In a Portfolio Committee meeting earlier this year we received a presentation from the Office of Health Standards and Compliance. Its mandate is to reduce “avoidable mortality, morbidity and harm within health establishments through reliable and safe health services”. Essentially the entity is responsible for ensuring healthcare safety and quality standards. An entity with such a crucial responsibility only inspected 10 per cent of health establishments in 2020. Their 2021 annual objective is to inspect 8 per cent of health establishments. How will we ensure quality healthcare for all, when we cannot even ensure over 50 per cent compliance with our health facilities?
3.????Corruption
The Covid pandemic has exposed a corrupt and inefficient healthcare sector with leaders exploiting the health pandemic for personal gain. SIU covid corruption investigations are currently sitting at R14.2 billion. Recent corruption allegations against health Minister Dr. Zweli Mhkize,?concerning the R150 million Digital Vibes scandal, certainly suggests that the fish rots from the head. South Africa is a country where political leaders implicated in corruption are not held accountable, where money is looted at the expense of the poor and where leaders make decisions based on ideology rather than public interest.

• • •

→ Exercise: Revise the passage on healthcare and corruption from "3.????Corruption" down to "than public interest.", changing "healthcare sector" to "health system".

• • •

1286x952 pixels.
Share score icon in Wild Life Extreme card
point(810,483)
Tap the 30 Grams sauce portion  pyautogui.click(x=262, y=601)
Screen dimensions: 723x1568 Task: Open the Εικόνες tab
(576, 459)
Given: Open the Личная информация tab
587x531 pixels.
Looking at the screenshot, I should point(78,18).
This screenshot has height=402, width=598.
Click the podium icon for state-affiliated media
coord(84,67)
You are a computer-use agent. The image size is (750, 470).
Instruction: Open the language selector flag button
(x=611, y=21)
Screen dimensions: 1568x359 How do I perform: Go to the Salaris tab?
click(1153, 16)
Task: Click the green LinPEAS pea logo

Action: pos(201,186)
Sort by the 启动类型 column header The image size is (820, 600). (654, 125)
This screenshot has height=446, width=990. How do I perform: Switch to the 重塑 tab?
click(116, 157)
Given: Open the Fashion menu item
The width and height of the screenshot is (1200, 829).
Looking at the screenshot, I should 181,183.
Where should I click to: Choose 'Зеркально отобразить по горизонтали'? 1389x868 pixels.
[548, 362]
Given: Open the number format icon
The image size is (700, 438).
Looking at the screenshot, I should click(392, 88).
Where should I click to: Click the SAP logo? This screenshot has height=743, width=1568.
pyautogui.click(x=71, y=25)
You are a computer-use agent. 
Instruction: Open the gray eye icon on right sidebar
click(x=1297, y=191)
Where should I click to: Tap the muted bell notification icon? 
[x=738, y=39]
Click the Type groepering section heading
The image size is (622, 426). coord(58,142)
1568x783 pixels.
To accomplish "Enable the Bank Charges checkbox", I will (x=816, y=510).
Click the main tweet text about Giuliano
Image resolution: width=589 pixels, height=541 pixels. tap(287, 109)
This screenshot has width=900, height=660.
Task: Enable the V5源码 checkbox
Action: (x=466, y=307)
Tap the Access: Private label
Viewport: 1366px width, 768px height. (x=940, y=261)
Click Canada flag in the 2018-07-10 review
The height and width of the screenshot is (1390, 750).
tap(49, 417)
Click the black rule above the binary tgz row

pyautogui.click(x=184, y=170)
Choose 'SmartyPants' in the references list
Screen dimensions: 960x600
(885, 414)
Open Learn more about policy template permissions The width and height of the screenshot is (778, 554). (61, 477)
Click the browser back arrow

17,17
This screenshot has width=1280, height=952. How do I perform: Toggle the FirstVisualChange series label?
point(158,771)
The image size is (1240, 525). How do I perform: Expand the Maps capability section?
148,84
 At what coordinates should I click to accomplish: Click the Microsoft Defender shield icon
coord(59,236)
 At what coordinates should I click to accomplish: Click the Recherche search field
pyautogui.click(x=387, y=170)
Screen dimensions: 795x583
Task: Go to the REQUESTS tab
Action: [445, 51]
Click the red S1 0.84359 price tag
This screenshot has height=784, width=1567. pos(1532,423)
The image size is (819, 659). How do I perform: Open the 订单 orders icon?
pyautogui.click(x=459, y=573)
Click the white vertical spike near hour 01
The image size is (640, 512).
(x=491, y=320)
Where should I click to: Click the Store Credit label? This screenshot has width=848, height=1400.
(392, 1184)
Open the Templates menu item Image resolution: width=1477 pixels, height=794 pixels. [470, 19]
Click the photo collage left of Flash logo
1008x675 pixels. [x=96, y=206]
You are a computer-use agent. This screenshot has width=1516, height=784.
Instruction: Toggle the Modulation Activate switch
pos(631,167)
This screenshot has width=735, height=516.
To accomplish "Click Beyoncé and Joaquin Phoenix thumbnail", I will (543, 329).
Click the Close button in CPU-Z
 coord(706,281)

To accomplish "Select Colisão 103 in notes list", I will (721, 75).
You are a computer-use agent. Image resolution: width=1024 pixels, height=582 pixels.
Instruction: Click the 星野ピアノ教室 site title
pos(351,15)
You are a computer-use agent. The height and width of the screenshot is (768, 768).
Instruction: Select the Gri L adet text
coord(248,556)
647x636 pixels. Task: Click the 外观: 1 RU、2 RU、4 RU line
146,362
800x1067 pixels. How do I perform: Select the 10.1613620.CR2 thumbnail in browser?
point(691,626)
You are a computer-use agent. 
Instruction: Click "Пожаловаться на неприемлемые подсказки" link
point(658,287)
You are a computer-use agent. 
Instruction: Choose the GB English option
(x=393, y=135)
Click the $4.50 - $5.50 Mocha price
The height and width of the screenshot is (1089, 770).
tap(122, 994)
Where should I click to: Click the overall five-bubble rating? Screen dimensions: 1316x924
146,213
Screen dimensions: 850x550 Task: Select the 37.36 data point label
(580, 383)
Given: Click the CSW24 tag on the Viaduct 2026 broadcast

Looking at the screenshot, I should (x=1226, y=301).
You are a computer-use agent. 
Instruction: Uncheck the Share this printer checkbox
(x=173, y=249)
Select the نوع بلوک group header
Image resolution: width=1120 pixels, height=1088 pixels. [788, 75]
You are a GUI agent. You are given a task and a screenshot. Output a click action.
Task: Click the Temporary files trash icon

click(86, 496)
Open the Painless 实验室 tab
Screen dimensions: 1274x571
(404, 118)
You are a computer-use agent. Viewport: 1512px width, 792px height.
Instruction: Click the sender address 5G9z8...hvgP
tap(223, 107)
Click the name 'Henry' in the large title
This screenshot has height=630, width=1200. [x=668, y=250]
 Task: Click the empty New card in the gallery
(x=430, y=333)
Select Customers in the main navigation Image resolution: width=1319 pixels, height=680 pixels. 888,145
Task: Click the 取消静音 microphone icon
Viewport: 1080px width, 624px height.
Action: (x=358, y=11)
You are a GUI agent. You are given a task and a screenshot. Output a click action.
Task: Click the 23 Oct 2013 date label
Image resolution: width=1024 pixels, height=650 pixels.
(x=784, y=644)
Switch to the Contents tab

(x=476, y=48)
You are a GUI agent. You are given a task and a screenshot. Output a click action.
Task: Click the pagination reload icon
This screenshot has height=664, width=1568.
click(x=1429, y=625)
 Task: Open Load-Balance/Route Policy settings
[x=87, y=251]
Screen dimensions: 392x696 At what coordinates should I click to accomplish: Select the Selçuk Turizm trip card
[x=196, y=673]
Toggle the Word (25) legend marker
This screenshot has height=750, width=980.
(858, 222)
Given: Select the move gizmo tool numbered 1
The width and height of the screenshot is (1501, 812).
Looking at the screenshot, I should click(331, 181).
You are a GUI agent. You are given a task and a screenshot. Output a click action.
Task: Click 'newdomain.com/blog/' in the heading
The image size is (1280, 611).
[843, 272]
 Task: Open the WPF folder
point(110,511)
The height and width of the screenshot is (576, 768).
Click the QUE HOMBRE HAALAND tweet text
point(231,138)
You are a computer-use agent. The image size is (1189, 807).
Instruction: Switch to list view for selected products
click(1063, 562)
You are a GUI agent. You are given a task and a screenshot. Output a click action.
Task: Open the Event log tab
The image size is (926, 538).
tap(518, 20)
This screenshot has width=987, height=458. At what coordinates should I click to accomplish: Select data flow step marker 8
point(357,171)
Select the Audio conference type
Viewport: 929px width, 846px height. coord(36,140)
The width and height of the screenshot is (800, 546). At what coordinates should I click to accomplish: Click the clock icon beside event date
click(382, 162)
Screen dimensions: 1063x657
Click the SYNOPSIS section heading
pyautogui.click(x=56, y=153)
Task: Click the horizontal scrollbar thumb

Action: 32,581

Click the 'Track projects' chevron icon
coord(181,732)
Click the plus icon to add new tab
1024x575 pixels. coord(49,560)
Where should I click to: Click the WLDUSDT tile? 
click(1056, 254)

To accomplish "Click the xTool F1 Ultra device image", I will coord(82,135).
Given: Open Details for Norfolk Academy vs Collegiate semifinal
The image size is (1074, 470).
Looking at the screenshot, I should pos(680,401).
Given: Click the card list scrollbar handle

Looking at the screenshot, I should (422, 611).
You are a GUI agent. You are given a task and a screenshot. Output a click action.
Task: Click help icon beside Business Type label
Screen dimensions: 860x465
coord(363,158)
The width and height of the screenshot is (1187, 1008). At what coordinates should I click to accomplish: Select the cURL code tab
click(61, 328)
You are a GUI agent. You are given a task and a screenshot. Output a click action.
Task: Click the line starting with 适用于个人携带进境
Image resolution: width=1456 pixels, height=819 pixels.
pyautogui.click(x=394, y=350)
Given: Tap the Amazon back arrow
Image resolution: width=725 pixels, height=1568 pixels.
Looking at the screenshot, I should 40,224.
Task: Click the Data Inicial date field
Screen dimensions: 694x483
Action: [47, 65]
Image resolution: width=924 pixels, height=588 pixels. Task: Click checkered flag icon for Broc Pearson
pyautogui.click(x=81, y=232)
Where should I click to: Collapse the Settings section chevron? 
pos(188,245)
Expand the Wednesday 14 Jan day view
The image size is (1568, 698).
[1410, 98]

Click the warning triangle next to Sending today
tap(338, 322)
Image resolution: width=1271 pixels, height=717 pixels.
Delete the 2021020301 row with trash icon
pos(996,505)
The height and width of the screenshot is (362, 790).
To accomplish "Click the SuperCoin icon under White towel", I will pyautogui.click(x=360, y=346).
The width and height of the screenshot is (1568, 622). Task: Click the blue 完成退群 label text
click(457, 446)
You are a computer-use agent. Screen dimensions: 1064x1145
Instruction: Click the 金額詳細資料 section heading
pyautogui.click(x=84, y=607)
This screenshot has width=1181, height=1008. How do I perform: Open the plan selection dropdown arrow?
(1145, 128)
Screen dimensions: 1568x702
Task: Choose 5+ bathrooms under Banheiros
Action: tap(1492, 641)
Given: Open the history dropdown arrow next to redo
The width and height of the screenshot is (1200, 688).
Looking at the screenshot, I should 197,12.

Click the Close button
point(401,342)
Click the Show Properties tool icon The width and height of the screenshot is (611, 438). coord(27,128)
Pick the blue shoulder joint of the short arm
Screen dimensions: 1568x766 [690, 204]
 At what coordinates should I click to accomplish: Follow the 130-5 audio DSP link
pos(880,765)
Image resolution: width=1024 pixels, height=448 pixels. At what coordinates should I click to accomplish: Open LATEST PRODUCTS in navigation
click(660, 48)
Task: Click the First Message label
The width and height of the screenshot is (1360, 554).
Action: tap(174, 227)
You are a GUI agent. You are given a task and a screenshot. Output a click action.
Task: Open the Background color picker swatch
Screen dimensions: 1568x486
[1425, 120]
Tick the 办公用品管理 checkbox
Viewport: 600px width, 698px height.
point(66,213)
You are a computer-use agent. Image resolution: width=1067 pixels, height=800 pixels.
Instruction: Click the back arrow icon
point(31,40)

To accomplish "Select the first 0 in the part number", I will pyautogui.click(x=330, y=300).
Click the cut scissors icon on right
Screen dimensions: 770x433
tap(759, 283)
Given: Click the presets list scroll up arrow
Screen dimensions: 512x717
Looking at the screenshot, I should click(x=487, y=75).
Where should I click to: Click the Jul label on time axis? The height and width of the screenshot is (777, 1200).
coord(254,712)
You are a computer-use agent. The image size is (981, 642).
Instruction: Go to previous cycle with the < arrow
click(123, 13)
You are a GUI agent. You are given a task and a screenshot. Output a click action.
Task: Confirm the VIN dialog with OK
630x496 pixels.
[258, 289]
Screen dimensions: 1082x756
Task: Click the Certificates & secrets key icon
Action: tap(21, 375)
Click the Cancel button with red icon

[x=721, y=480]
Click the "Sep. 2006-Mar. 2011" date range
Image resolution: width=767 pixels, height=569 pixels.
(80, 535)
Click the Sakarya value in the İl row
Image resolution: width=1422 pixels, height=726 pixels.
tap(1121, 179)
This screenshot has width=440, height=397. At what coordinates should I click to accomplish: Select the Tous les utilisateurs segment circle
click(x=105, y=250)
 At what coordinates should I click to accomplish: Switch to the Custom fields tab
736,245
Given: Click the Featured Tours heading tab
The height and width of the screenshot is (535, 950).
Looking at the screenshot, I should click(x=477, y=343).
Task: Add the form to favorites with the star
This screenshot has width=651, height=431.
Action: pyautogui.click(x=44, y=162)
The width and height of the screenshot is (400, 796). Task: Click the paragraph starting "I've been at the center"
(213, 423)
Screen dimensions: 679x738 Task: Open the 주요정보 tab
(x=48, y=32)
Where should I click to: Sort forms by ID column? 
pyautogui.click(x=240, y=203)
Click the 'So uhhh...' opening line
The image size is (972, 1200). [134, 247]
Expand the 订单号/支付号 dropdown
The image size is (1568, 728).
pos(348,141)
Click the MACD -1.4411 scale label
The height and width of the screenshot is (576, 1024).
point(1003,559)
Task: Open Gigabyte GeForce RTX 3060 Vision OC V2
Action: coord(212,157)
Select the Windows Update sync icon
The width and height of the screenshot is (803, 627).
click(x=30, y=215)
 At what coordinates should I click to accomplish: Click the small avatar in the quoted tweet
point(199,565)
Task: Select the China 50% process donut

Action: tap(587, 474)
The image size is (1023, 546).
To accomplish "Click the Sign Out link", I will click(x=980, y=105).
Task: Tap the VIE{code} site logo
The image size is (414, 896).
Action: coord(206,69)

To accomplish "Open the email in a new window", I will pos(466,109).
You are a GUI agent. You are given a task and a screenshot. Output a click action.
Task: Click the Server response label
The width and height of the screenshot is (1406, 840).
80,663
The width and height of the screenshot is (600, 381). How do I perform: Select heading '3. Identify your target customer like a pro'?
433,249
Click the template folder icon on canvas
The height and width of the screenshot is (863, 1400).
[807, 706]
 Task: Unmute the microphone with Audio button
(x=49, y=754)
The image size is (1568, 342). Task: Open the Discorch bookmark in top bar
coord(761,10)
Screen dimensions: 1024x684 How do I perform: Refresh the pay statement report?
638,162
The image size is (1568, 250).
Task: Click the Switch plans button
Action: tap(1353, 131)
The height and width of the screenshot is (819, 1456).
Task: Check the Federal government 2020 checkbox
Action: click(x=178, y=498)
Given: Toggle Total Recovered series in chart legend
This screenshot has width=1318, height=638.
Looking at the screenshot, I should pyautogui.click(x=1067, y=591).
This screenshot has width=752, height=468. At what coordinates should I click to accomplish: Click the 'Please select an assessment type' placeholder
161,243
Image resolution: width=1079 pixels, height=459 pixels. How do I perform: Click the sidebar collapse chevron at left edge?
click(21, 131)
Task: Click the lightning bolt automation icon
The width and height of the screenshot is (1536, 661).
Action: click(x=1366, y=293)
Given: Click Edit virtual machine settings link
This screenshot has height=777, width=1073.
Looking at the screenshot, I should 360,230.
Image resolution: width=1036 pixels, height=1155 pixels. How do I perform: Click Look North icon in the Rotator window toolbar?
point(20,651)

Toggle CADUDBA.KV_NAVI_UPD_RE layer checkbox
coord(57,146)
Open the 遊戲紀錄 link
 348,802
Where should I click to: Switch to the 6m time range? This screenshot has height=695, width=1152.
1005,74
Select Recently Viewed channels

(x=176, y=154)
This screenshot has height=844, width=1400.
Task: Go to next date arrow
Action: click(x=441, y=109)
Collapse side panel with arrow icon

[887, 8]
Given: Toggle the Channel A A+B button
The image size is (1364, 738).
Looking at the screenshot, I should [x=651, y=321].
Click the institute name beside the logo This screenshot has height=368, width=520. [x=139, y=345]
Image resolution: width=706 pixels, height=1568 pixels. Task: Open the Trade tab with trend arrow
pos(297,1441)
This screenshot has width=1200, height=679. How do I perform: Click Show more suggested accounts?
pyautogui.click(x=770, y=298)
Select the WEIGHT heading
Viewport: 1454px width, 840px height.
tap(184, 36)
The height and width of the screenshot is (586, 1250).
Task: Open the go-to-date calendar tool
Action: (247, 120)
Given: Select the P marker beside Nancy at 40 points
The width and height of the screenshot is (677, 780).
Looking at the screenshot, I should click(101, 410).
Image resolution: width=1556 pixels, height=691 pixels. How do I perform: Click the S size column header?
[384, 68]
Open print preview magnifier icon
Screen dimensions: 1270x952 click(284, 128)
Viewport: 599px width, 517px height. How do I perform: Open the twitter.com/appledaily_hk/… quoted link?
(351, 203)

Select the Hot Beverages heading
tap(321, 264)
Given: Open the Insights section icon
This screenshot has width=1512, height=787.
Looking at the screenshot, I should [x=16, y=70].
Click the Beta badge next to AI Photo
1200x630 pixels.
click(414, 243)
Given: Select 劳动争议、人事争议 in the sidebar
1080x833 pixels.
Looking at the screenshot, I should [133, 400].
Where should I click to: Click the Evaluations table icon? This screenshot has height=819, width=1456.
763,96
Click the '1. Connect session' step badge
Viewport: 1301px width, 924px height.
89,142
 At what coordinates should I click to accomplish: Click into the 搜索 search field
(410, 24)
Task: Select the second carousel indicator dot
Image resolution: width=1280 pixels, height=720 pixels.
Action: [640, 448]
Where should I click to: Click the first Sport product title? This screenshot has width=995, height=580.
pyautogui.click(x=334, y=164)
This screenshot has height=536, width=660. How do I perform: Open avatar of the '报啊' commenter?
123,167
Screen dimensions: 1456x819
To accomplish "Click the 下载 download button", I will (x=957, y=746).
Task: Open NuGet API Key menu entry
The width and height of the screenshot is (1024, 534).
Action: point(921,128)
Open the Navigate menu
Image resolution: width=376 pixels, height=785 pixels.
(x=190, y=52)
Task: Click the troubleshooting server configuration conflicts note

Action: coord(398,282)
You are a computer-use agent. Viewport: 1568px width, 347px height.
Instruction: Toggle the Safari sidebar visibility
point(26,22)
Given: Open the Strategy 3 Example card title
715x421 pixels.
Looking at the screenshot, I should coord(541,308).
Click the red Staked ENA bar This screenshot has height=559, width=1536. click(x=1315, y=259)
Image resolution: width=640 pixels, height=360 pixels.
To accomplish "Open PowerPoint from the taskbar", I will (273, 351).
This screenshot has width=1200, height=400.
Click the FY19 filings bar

• • •

→ Reply:
3.????Corruption
The Covid pandemic has exposed a corrupt and inefficient health system with leaders exploiting the health pandemic for personal gain. SIU covid corruption investigations are currently sitting at R14.2 billion. Recent corruption allegations against health Minister Dr. Zweli Mhkize,?concerning the R150 million Digital Vibes scandal, certainly suggests that the fish rots from the head. South Africa is a country where political leaders implicated in corruption are not held accountable, where money is looted at the expense of the poor and where leaders make decisions based on ideology rather than public interest.